Copy the following lines word for word, leaving every character unchanged.

#### Data shown

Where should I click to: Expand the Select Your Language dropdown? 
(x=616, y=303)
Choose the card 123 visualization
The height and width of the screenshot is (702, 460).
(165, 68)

########

Full answer:
Where should I click to: Expand the Select Your Language dropdown? 
(x=616, y=303)
Choose the card 123 visualization
The height and width of the screenshot is (702, 460).
(165, 68)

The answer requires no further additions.